### TASK INSTRUCTIONS
In the judgment, copy the part between "8. I understand" and "policy of Insurance.", inclusive, and swap "discharge voucher" for "release form".

### TEXT SECTION
┄┄┄┄┄┄┄┄┄┄

7. In the now well respected and repeatedly cited decision of the then Court of Appeal for East Africa inMukisa Biscuits Ltd vs West End Distributors Ltd [1969] EA 696the Court said:-
“A preliminary objection is in the nature of what used to be called a demurer. It raises a pure point of law which is argued on the assumption that all the facts pleaded by the other side are correct. It cannot be raised if any fact has to be ascertained or if what is sought is the exercise of judicial discretion”.
8. I understand the judge, SIR CHARLES NEWBOLD, P, to say that a Preliminary Objection cannot be argued on contested facts and that the person raising the objection proceeds from the assumption that the facts as pleaded by his opponent are correct.
9. Put in the context of this appeal the Respondent pleaded in his plaint that having taken an insurance policy, a loss occurred, he did enter into a settlement agreement with the defendant by executing a discharge voucher but the Appellant had refused to effect payment. Those were the set of facts showing the Respondents complaint or rather the cause of action. Therefore if the Appellant was to be guided by the decision on Mukisha Biscuits (supra) then it must be taken to have conceded that the loss it had agreed to compensate was the result of the accident which occurred in Tiwi, Kwale and not the policy of Insurance.
10. My understanding of a policy of insurance is that it is an undertaking to indemnity the insured against a loss resulting from an insured risk.
In this matter, the dispute did not arise because there existed a contract of insurance between the parties. No. The dispute was that there having been an insurance contract, the event insured, loss by accident, occurred and the Appellants obligation therefore arose.
11. On the facts pleaded and submissions offered the trial court was perfectly entitled to hold, as he did that the cause of action, the loss by the occurrence of accident, was within its jurisdiction. This determination is enough to determine the appeal but, a lot of argument was offered on the extent of territorial jurisdiction of the Magistrates Court. The answer to that question is to be found at section 3(3) of the Magistrate Courts Act, 1967 which grants Magistrates Courts jurisdiction throughout Kenya. That law provides:-
“3(3) the Resident Magistrate’s Court shall havejurisdiction throughout Kenya”.

┄┄┄┄┄┄┄┄┄┄

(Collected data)
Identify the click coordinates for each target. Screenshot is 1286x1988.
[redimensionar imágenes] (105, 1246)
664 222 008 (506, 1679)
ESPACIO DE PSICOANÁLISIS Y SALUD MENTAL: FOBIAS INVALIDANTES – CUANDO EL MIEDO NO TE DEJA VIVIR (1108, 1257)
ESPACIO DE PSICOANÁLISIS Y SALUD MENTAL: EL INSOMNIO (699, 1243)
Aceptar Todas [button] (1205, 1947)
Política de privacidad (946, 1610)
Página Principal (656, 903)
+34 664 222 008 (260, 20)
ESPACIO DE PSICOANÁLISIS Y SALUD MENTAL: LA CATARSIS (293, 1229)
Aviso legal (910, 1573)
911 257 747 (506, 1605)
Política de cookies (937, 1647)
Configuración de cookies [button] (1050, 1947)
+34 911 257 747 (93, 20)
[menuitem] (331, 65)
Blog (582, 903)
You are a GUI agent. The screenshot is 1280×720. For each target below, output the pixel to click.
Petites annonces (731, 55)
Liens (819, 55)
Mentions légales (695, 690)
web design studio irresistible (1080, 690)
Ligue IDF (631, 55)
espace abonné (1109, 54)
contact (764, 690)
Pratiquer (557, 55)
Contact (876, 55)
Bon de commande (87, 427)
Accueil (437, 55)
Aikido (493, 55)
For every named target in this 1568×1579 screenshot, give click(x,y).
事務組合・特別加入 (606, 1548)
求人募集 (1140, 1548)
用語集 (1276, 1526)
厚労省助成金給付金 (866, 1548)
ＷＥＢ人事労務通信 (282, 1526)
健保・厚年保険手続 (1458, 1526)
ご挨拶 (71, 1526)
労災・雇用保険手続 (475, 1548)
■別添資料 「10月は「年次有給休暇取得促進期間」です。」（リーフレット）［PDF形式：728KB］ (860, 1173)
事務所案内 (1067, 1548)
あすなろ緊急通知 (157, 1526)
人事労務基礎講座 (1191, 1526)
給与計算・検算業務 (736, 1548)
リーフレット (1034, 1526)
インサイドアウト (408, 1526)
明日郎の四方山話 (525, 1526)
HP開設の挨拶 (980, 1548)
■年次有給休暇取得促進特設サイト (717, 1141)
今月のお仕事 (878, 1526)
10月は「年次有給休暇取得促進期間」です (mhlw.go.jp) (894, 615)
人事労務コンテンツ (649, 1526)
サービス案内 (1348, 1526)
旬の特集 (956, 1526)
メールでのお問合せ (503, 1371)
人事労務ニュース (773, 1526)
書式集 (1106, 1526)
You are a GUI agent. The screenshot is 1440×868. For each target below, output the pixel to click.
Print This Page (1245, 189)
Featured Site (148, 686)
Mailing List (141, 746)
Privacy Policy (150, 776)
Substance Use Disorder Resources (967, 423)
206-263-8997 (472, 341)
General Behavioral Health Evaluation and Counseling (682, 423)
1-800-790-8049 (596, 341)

┄┄┄┄┄┄┄┄┄┄

### EXERCISE SOLUTION
8. I understand the judge, SIR CHARLES NEWBOLD, P, to say that a Preliminary Objection cannot be argued on contested facts and that the person raising the objection proceeds from the assumption that the facts as pleaded by his opponent are correct.
9. Put in the context of this appeal the Respondent pleaded in his plaint that having taken an insurance policy, a loss occurred, he did enter into a settlement agreement with the defendant by executing a release form but the Appellant had refused to effect payment. Those were the set of facts showing the Respondents complaint or rather the cause of action. Therefore if the Appellant was to be guided by the decision on Mukisha Biscuits (supra) then it must be taken to have conceded that the loss it had agreed to compensate was the result of the accident which occurred in Tiwi, Kwale and not the policy of Insurance.